CTI as a Code — Methodology
Version-controlled, template-driven threat intelligence. Every claim traces to evidence. Every detection traces to a technique. Every commit is an audit record. This page is the step-by-step execution guide.
Tool reference
| Tool | Role in workflow | Step |
|---|---|---|
| Docker Compose | Spin up the full lab stack | 0 |
| OpenCTI | STIX2 intelligence graph; actor profiles, TTPs, IOC management | 0, 3b, 4, 5, 9 |
| TheHive 5 | Case management; evidence custody chain; observable tracking | 0, 2, 3a |
| Cortex | Automated indicator enrichment (VirusTotal, Shodan, passive-DNS) | 0 |
| Elastic SIEM / Kibana | Detection rule deployment, alert triage, timeline visualization | 0, 7 |
| Velociraptor | Remote triage artifact collection (Windows/Linux, no reboot) | 3a |
| Plaso / log2timeline | Normalize multi-source logs into a single super-timeline | 3a |
| Timesketch | Collaborative timeline analysis; analyst tagging | 3a, 4 |
| Hayabusa | Sigma-based scan against .evtx files; initial triage pass | 3a, 7, 8 |
| Chainsaw | Rapid Sigma scan; confirm raw event data exists before debugging rules | 3a, 7, 8 |
| MITRE ATT&CK Navigator | Coverage heatmap; gap visualization; compliance export | 4, 5, 9 |
| DeTT&CT | Data source coverage scoring; separates rule-missing from data-missing gaps | 4, 5 |
| MISP | Indicator feed subscription; structured sharing with CERT-IL, sector peers | 3b, 5, 9 |
| Sigma | Vendor-neutral detection rule format; canonical source of truth | 7 |
| pySigma / sigma-cli | Convert Sigma YAML to Elastic Lucene, ES|QL, Splunk SPL, Sentinel KQL | 7 |
| Uncoder.io | Browser-based Sigma conversion for ad-hoc validation | 7 |
| Maltego CE | Infrastructure pivoting; C2 IP → ASN → certificate → co-hosted domains | 6 |
| Invoke-AtomicRedTeam | Execute specific ATT&CK technique test cases on lab hosts | 8 |
| VECTR | Emulation exercise tracking; PASS/PARTIAL/FAIL compliance record | 8 |
| MITRE CALDERA | Automated multi-step adversary chains in the lab | 8 |
Minimum-viable path (no full lab)
Run the methodology with git, a text editor, and your existing SIEM. No Docker required.
| Step | Replacement |
|---|---|
| OpenCTI | Manually maintain 02-sources/source-registry.md and ATT&CK mapping table |
| TheHive | Use a case folder in git with 00-scope/scope.md as the case record |
| Timesketch | Use grep, jq, or Excel to build the timeline in 03-analysis/timeline/timeline.md |
| ATT&CK Navigator | navigator.attack.mitre.org (browser) — export layer JSON and commit it |
| Sigma conversion | Uncoder.io for ad-hoc; write rules in Sigma YAML and convert manually |
| Existing SIEM | Deploy converted rules to whatever is running in your environment |
The template folder structure and commit discipline apply equally in the minimal path. The value of CTI as a Code is in the analysis workflow, not the tools.

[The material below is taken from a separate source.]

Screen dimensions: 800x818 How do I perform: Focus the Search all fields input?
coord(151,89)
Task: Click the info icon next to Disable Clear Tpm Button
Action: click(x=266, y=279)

Step 0 — Clone and start the lab
Role: Lab Ops · Time: 15 min (first run), 2 min (subsequent)
git clone https://github.com/anpa1200/CTI_as_a_Code.git
cd CTI_as_a_Code
cp .env.example .env
# Edit .env and set passwords before continuing
sudo sysctl -w vm.max_map_count=262144
docker compose up -d
./scripts/setup.sh
./scripts/health-check.sh
Tools: Docker Compose (stack orchestration) · OpenCTI on :8080 · TheHive on :9100 · Cortex on :9002 · Kibana on :5601 · Elasticsearch on :9200.
After
health-check.shreturns HTTP 200 for all services, rundocker compose --profile connectors up -dto populate the MITRE ATT&CK technique library in OpenCTI.
See Quick Start for port/credential reference and Services for per-service setup details.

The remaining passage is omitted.